◆ What the task requires
After finding the line with "Instruction: Open the Title" in the data below, set down exactly each line through the one with "Check the box for Hanna Jones", inclusive, and stop there.

---------- The records

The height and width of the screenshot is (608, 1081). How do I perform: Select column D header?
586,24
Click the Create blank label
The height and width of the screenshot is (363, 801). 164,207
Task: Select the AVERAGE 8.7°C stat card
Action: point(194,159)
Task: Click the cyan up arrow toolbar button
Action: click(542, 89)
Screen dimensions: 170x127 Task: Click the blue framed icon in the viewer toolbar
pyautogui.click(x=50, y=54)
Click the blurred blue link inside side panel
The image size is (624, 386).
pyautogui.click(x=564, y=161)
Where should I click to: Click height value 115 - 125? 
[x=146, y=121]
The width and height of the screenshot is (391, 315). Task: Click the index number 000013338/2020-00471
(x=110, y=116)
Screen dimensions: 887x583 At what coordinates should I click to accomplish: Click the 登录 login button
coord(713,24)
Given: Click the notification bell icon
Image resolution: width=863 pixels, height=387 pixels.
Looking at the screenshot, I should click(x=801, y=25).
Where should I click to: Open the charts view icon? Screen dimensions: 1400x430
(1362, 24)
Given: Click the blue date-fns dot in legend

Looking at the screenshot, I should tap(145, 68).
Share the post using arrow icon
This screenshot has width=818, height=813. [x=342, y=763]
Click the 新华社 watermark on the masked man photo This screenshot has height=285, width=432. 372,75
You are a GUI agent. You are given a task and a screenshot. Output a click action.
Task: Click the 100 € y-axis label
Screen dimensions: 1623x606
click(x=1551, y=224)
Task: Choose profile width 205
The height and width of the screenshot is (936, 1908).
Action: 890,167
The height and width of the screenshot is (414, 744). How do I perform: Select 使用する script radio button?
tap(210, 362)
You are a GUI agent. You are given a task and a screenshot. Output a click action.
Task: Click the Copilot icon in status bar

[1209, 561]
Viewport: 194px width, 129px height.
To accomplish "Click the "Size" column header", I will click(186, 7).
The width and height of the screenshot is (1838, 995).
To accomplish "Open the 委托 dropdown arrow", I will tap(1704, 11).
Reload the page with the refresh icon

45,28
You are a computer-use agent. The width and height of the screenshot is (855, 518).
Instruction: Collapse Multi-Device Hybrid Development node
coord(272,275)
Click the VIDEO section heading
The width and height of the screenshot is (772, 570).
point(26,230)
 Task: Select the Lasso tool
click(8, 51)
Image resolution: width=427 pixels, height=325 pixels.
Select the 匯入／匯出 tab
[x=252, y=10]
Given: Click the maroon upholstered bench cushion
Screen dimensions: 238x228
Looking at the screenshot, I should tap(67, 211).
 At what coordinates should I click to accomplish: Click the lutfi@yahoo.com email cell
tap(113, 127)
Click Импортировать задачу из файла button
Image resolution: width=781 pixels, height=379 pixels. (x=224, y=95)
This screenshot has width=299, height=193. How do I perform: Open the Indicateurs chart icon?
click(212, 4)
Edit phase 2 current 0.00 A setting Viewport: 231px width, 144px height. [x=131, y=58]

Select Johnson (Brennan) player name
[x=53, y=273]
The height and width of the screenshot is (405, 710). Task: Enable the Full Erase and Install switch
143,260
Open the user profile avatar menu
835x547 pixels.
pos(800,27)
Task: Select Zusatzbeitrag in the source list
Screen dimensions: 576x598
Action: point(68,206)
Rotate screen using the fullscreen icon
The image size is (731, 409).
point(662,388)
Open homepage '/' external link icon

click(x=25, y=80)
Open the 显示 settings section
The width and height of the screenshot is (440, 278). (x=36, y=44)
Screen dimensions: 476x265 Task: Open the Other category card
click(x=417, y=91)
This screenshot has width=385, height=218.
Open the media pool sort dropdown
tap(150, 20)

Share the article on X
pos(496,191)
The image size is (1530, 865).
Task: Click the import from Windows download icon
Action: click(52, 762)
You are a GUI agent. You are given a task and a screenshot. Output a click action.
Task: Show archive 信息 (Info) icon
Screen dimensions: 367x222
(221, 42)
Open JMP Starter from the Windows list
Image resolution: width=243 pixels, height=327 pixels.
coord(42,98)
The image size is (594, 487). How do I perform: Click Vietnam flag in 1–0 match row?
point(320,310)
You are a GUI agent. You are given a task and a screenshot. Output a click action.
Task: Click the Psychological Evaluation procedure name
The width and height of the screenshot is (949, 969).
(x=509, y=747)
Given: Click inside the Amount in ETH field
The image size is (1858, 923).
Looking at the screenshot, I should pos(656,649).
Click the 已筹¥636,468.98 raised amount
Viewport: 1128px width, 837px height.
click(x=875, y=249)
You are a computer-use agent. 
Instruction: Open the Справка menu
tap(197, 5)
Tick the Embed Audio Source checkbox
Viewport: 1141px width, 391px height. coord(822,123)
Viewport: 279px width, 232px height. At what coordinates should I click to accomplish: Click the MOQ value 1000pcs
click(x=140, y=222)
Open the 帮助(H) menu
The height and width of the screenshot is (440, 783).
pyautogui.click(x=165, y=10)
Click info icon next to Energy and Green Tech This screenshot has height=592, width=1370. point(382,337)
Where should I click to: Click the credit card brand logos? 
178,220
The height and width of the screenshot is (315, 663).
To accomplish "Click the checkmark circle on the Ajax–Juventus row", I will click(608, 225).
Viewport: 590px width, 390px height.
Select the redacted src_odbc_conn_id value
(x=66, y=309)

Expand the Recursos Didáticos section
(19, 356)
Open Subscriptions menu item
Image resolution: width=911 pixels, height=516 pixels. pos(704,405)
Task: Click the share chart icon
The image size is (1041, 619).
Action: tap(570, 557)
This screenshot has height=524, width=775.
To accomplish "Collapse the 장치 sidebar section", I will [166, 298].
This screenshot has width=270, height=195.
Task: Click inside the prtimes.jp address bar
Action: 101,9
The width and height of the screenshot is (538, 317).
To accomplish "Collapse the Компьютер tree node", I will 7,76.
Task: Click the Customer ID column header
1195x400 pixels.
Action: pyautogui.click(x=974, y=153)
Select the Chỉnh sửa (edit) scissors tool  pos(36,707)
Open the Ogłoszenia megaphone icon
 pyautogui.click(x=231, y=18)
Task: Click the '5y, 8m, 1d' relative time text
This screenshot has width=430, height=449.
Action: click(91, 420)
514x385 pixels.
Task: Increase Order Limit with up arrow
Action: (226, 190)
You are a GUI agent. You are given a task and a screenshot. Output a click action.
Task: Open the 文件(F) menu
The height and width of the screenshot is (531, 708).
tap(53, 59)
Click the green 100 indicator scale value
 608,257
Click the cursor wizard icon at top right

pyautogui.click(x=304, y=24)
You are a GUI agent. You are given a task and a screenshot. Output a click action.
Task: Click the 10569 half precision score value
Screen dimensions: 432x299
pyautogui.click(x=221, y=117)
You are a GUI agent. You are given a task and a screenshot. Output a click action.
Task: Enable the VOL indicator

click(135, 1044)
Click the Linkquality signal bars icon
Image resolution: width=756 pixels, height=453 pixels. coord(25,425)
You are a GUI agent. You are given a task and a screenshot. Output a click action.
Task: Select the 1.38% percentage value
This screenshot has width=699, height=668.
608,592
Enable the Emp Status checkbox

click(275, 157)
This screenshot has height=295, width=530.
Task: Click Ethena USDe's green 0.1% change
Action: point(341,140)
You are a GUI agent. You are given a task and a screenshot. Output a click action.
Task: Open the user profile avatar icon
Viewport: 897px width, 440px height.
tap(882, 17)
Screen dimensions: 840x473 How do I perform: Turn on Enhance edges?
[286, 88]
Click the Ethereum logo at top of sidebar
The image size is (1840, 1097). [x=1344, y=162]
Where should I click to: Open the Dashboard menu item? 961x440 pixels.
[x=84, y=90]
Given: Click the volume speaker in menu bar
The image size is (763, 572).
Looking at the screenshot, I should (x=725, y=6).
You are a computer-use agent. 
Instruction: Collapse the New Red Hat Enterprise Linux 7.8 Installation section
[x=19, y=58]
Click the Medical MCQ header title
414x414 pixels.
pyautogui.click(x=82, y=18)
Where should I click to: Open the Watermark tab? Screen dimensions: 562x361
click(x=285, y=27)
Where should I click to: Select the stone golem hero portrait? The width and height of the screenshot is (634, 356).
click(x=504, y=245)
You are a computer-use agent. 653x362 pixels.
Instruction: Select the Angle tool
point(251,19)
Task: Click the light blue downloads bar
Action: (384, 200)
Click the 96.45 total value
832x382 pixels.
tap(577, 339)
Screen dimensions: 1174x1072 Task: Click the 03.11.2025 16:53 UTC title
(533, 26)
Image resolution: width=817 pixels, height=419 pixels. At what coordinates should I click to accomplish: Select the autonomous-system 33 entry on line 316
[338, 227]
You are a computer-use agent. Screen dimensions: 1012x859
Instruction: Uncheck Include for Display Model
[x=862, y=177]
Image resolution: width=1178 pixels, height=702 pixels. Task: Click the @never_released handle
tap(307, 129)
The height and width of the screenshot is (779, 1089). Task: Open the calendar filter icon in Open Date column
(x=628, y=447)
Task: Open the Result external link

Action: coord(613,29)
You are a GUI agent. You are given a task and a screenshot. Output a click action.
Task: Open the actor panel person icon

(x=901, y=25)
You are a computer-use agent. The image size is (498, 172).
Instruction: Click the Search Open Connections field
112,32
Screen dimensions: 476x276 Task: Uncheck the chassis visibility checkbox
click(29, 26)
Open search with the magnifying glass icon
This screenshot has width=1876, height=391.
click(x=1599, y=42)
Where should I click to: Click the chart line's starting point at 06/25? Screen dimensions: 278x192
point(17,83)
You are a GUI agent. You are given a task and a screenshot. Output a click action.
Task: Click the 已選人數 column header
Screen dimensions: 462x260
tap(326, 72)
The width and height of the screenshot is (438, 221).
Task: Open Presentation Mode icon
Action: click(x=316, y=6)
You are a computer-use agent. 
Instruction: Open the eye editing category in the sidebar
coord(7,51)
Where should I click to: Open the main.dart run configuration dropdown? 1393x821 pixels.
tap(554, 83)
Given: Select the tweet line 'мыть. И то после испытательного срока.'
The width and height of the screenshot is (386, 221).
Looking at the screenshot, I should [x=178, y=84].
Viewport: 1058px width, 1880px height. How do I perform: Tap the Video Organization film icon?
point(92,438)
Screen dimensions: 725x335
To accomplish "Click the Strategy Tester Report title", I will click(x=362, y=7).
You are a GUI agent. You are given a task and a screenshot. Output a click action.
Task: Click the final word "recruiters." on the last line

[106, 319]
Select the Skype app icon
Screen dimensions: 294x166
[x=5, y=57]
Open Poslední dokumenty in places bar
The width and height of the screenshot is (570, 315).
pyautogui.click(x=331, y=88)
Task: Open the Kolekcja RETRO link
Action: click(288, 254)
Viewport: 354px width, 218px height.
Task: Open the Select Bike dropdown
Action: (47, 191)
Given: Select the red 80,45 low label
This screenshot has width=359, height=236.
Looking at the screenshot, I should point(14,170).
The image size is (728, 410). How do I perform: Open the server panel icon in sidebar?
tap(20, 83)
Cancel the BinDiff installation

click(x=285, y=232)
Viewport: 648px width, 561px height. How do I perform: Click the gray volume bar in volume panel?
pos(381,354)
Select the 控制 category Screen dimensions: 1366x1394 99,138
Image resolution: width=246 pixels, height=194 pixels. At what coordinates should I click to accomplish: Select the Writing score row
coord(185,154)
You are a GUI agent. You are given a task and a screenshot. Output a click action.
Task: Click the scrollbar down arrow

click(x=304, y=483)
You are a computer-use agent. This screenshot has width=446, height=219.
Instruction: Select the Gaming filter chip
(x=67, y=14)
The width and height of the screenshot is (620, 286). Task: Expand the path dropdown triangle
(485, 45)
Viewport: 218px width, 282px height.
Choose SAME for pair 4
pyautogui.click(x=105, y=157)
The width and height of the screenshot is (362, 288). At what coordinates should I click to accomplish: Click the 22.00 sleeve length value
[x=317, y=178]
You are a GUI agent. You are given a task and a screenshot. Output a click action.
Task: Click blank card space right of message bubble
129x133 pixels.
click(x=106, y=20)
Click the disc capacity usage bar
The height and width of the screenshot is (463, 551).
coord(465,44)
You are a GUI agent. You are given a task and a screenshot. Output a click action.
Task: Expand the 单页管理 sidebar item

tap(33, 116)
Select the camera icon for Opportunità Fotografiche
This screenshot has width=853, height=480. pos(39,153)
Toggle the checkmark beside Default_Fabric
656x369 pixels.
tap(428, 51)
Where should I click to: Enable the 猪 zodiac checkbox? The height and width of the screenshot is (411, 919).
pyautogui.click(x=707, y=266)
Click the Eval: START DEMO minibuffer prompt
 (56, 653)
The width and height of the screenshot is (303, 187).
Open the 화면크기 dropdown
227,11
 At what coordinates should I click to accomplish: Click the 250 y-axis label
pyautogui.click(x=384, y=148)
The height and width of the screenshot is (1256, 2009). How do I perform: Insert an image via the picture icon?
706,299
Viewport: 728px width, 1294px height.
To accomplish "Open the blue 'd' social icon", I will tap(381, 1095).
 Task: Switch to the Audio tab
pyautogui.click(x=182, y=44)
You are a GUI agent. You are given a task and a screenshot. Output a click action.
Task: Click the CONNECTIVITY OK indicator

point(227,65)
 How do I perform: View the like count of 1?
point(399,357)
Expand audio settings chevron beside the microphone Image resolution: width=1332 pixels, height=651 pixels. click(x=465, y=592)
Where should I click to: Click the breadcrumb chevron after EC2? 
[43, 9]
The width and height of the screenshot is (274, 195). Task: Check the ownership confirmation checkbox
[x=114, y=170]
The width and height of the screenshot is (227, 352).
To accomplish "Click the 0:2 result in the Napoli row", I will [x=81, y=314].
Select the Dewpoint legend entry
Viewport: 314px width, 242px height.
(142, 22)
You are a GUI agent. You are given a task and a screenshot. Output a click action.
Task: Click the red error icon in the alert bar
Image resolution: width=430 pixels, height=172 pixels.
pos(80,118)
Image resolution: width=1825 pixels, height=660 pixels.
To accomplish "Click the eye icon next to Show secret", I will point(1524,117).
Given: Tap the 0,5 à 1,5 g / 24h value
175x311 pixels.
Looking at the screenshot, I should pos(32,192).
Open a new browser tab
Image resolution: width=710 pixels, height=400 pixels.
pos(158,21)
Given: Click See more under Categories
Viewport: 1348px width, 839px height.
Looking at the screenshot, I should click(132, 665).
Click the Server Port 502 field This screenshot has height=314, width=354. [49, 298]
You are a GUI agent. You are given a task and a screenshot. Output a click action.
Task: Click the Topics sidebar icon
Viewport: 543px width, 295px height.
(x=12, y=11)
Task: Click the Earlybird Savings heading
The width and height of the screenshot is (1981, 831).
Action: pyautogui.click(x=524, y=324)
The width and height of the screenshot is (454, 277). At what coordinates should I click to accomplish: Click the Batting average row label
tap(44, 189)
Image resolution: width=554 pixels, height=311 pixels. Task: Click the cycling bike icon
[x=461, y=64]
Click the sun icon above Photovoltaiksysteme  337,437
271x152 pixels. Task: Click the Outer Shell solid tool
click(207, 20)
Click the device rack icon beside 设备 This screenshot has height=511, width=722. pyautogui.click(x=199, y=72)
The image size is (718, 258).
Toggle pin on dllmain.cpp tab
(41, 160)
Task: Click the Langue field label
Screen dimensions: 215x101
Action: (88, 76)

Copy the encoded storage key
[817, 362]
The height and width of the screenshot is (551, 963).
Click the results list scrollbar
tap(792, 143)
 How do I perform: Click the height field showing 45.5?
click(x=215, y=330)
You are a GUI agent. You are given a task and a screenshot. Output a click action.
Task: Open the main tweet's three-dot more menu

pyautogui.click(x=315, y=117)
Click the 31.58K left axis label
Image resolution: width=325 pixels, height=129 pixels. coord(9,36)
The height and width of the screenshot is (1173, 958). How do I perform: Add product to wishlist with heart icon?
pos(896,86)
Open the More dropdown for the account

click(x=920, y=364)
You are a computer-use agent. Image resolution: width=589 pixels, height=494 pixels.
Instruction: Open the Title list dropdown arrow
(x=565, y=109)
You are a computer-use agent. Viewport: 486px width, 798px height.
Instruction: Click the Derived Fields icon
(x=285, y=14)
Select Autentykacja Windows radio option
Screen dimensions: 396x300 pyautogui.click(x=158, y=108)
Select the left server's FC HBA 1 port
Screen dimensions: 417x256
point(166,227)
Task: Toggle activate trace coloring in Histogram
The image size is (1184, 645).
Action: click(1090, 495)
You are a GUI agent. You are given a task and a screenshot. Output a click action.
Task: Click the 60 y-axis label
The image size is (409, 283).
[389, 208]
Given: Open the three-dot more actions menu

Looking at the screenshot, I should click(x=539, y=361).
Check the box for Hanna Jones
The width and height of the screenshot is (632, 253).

--------------------

◆ Response for this exercise
Instruction: Open the Title list dropdown arrow
(x=565, y=109)
You are a computer-use agent. Viewport: 486px width, 798px height.
Instruction: Click the Derived Fields icon
(x=285, y=14)
Select Autentykacja Windows radio option
Screen dimensions: 396x300 pyautogui.click(x=158, y=108)
Select the left server's FC HBA 1 port
Screen dimensions: 417x256
point(166,227)
Task: Toggle activate trace coloring in Histogram
The image size is (1184, 645).
Action: click(1090, 495)
You are a GUI agent. You are given a task and a screenshot. Output a click action.
Task: Click the 60 y-axis label
The image size is (409, 283).
[389, 208]
Given: Open the three-dot more actions menu

Looking at the screenshot, I should click(x=539, y=361).
Check the box for Hanna Jones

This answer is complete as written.